San Francisco’s Blumberg, now 19, didn’t want any of that to happen to her.

“I was tired of being so competitive and just tired of doing the prescribed thing,” she said. “College applications make it seem like you really need to know what you want to do.”

Instead, she went to Senegal through Global Citizen Year, an Oakland-based nonprofit bridge-year program.

There, she fainted watching an injection and saw countless circumcisions, broken bones and open wounds.

“That definitely made me realize I definitely don’t want to be a doctor,” she said.

She now is interested in public health, specifically family planning or maternal health.

That “process of elimination” in Senegal probably saved her time, money and disappointment pursuing a career she now knows she doesn’t want.

This year, the Global Citizen program will send 92 teens in all to Senegal, Brazil and Ecuador for nine months. They will spend a month learning local languages and cultures and then live with a host family while working as an apprentice in health, agriculture, education or other fields.

Some set up school libraries.
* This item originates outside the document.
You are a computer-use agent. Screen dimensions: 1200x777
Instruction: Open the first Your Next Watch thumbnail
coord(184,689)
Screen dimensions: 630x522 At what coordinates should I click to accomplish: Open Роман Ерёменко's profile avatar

Others work on coffee farms.

It’s not a cheap program at $28,500, but few of the fellows pay full price.

About 80 percent get some financial help.

East Oakland native Josh Hamilton was among the 30 percent to get a full scholarship.

The Oakland Tech High School graduate also went to Senegal, working on his host family’s agricultural farm in the fishing village Pointe Serene.

The gap year in Senegal changed his life.

“It’s completely influenced what I believe I’ll do in the world,” he said, describing a rocky childhood. “It’s broadening my perspective, what I believe I can do. There’s really nothing I can’t do.”

At Global Citizen, founder Abby Falik would like to see more universities encourage if not require students to take a year off to help them develop a sense of self and purpose that makes college more meaningful.

“The sooner we can help kids see that – what a dramatic shift from the norm,” she said. “It solves the problem of kids arriving on campus and drinking themselves silly.”